According to Edith Reiter's 2014 book, this instrument was completed on 30 May 1925 and originally sold to a buyer in an unknown location.
Howe & Hurd (2004) describe heckelphone #3916 as a model 36b. In the late 1990s, the instrument was adjusted from the original, high tuning pitch of A=452 to A=440 by noted oboe maker Thomas Hiniker in Minnesota, USA, who also converted it to a semi-automatic octave mechanism, made some minor alterations to the bore to further improve its acoustics, and made a new "Hiniker" bocal. In late 2021, Keith Bowen of Port Townsend (WA) carried out a restoration with new silver plating (up to that point, very little of the original nickel plating had remained intact), re-installed the automatic octave mechanism, improved the ergonomics of the two side keys (for Bb and C), and applied minor touch-ups to the original wood finish.

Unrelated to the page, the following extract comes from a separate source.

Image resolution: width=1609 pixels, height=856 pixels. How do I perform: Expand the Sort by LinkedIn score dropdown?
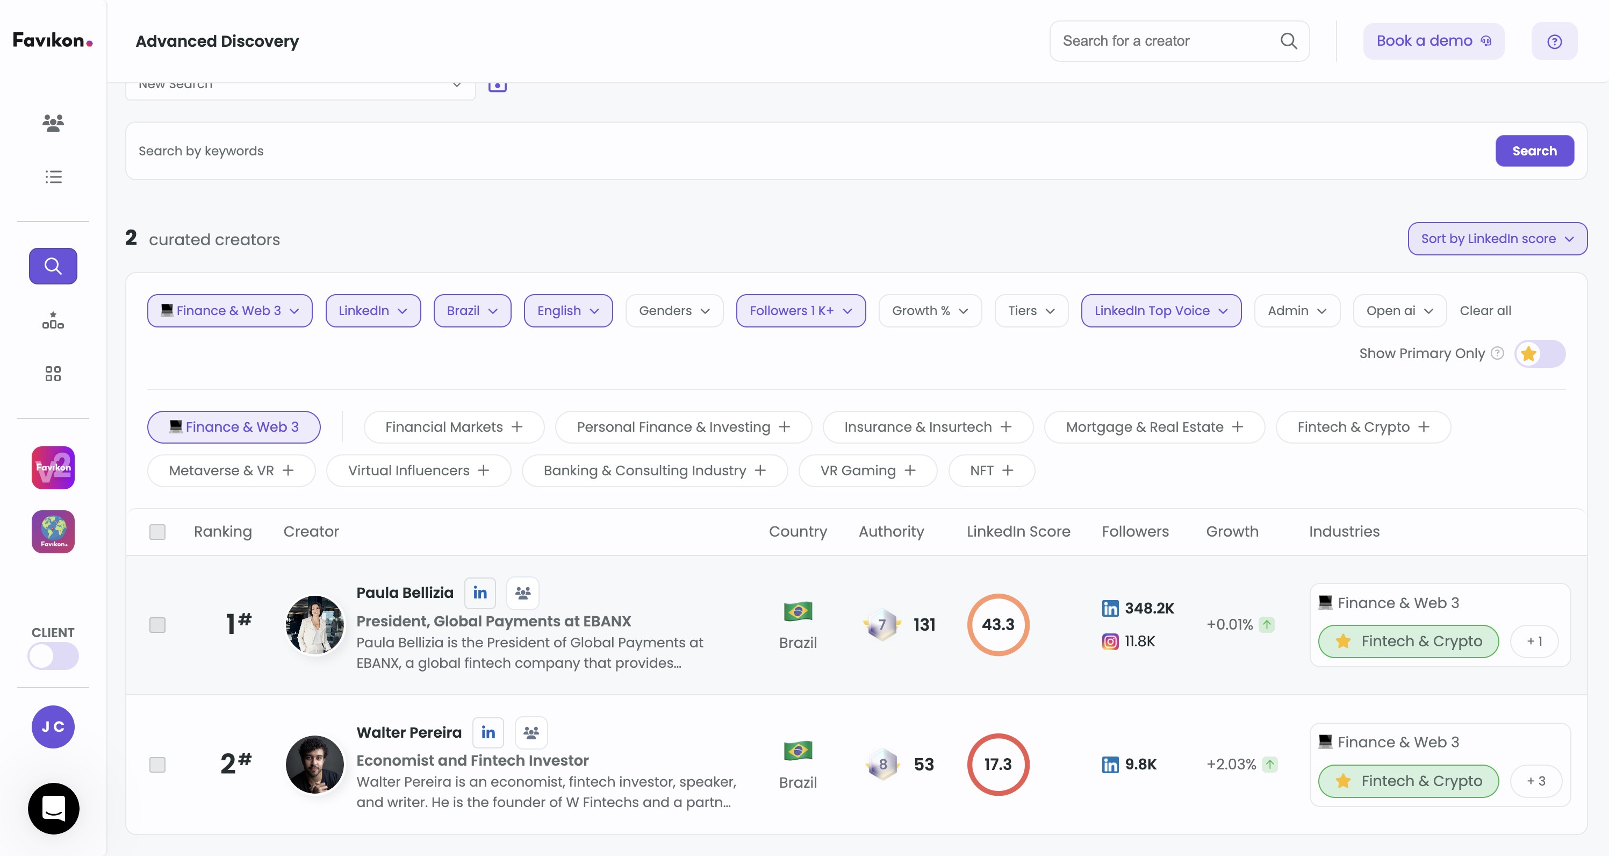[1497, 239]
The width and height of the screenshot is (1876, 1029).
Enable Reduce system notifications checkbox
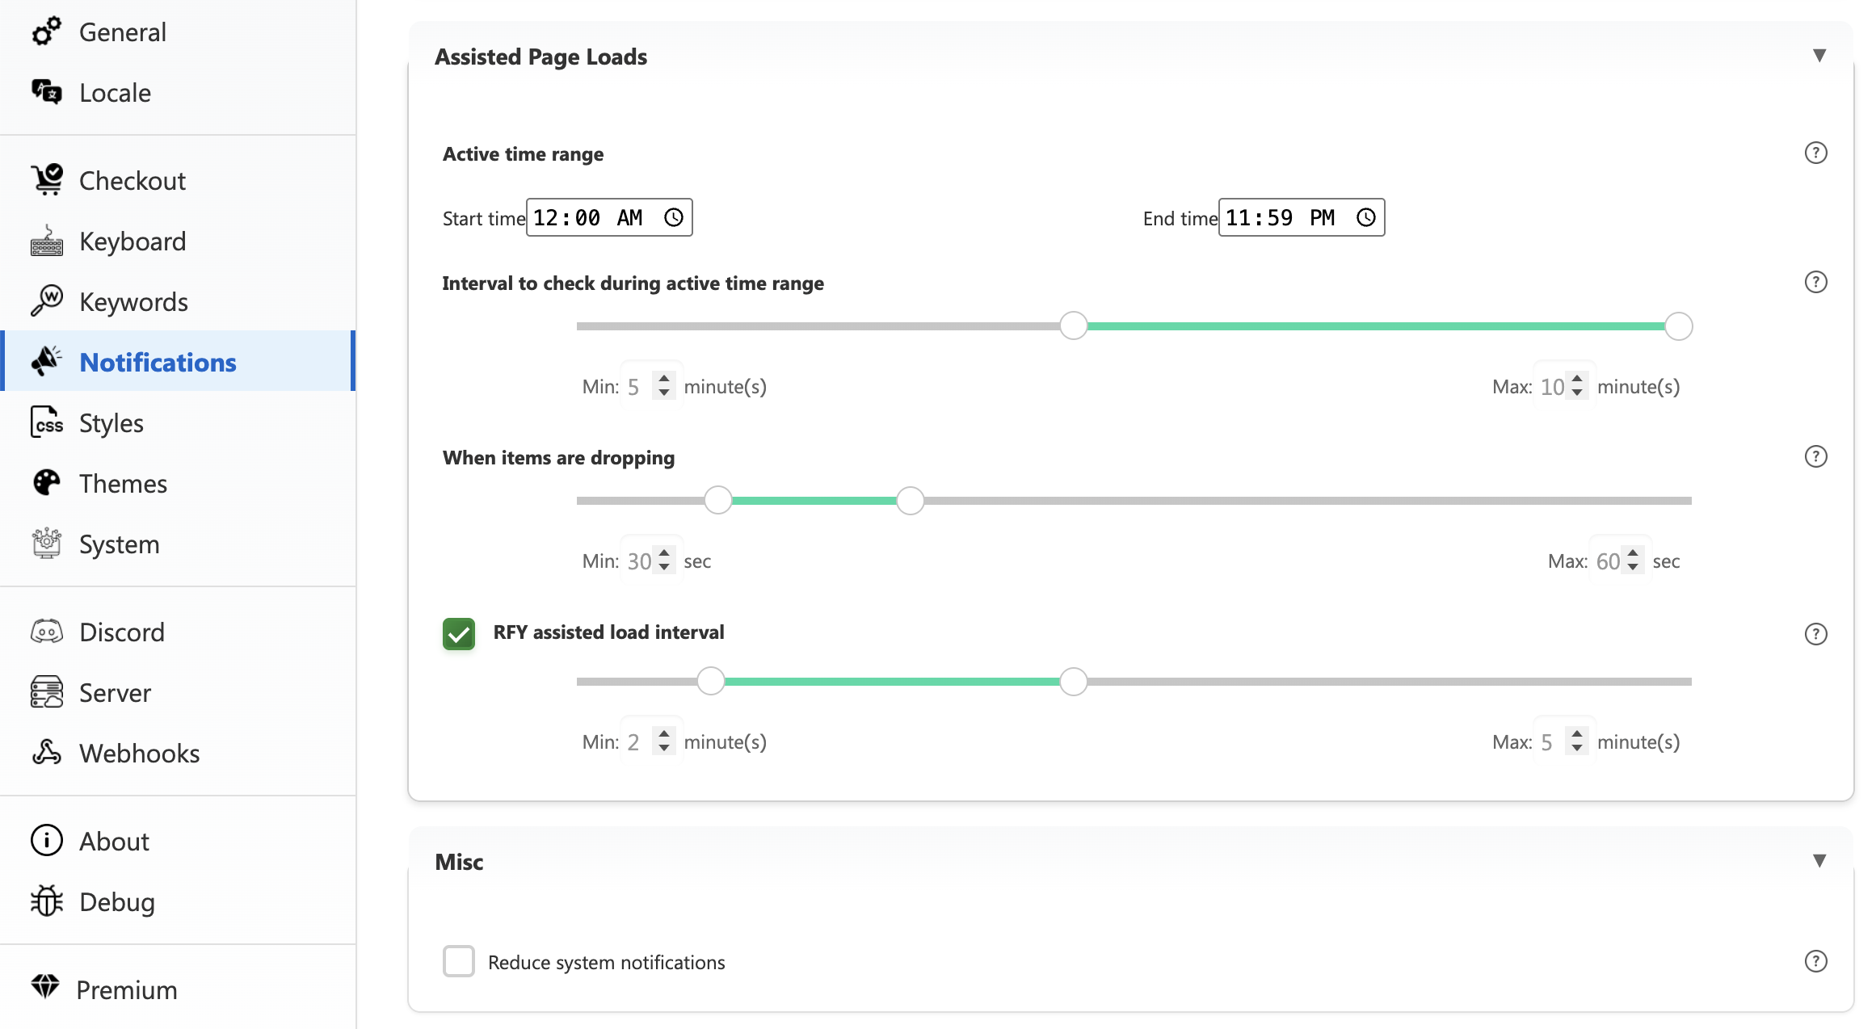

As of February 2022, this heckelphone is located in St. Paul (MN), USA, and owned by professional bassoonist Justin Windschitl, who acquired it in mid-2021 from Thomas Hiniker, a noted oboe maker and professional oboist in Minnesota. Hiniker purchased the instrument from Lewis Kirke of Council Bluffs, Iowa, in 1995, who in turn had acquired it from the estate of Jimmy Caton from South Dakota. Caton, a traveling musician and booking agent, took an interest in heckelpone #3916 in the 1930s, when it was on display by the Conn-Selmer Company of Elkhart, Indiana, and ultimately acquired it in 1934; he played it regularly until he passed away in 1990. It is likely, but not entirely certain that this heckelphone was purchased by the Conn-Selmer Company directly from Heckel, as a showroom display instrument.
Heckelphone #3916 has been routinely used in the Detroit Symphony and Minnesota Orchestra; as of early 2022, it is in excellent condition and played regularly.